• Data to use
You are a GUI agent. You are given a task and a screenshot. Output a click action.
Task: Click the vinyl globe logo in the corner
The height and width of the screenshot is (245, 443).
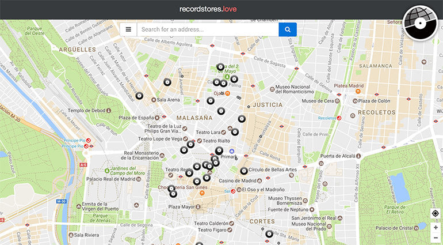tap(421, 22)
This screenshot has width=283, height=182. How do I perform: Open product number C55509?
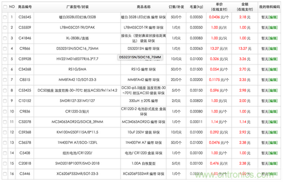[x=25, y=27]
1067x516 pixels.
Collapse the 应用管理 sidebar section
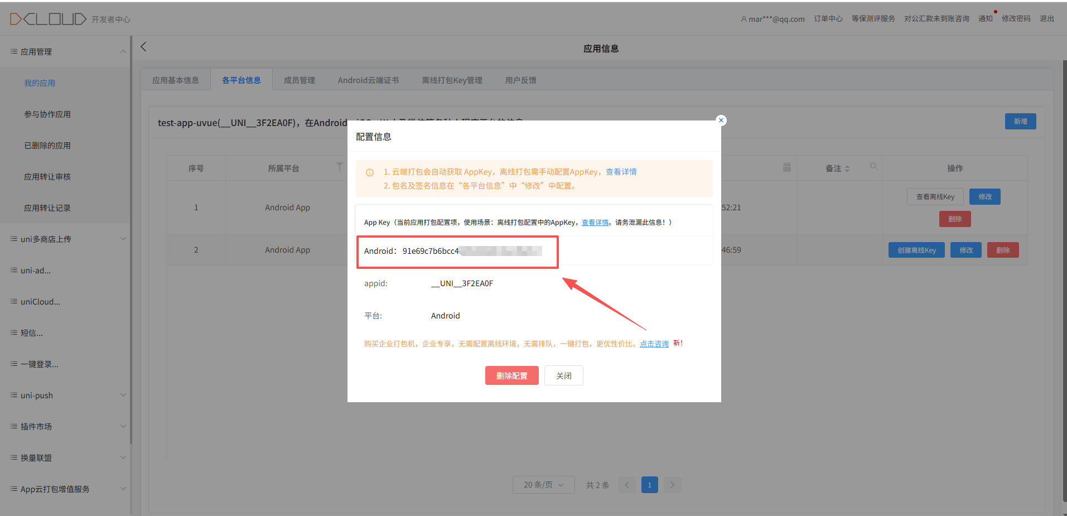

• Exercise aim
Would you retype the lines from the line containing "The height and" to the final line of the entries above, exactly as given and without pictures?

• Output for this task
The height and width of the screenshot is (245, 443).
tap(421, 22)
This screenshot has width=283, height=182. How do I perform: Open product number C55509?
[x=25, y=27]
1067x516 pixels.
Collapse the 应用管理 sidebar section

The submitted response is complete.